PROVIDED INFORMATION →
---+---

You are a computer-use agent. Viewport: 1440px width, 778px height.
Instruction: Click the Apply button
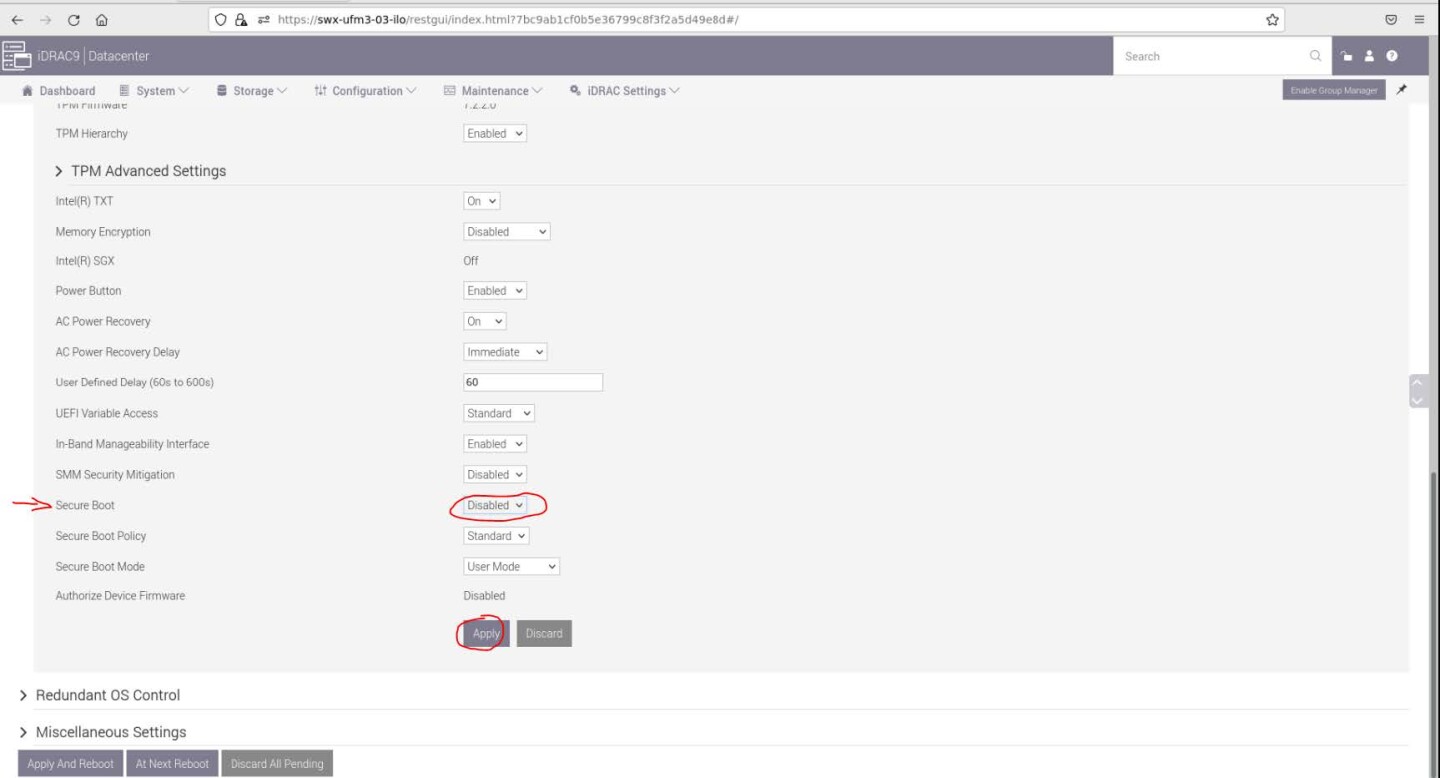pos(486,634)
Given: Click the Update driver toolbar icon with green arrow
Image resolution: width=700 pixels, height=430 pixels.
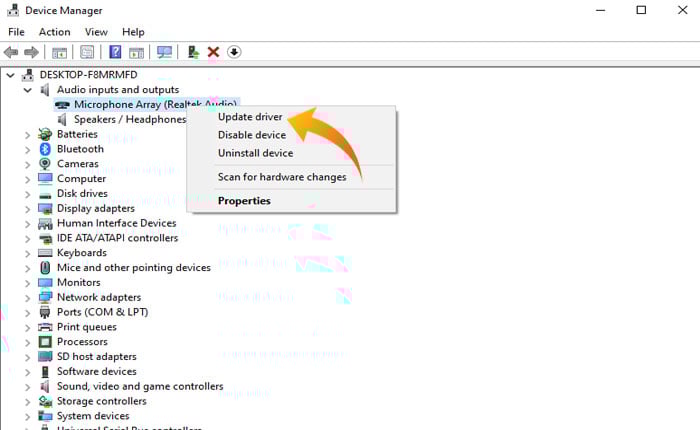Looking at the screenshot, I should coord(193,52).
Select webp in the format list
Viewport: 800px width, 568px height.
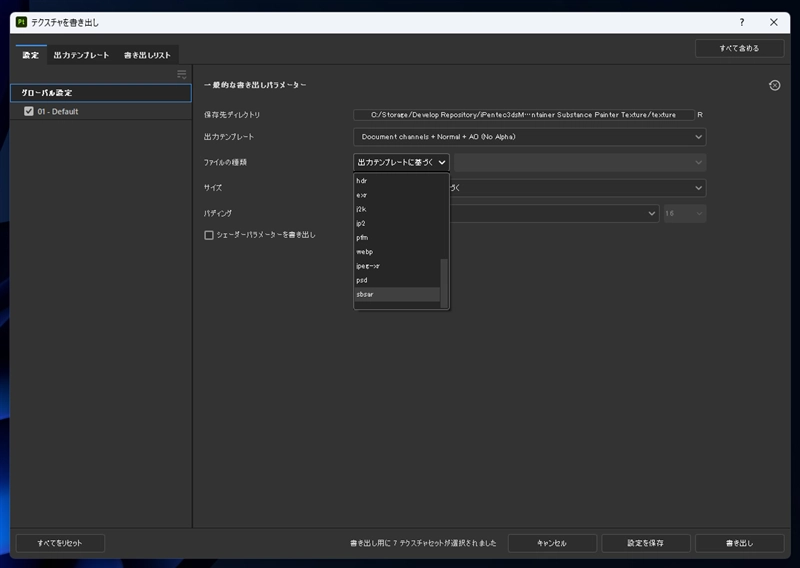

---+---

Copy out each line of the listing that holds the string "Viewport".

You are a computer-use agent. Viewport: 1440px width, 778px height.
Viewport: 800px width, 568px height.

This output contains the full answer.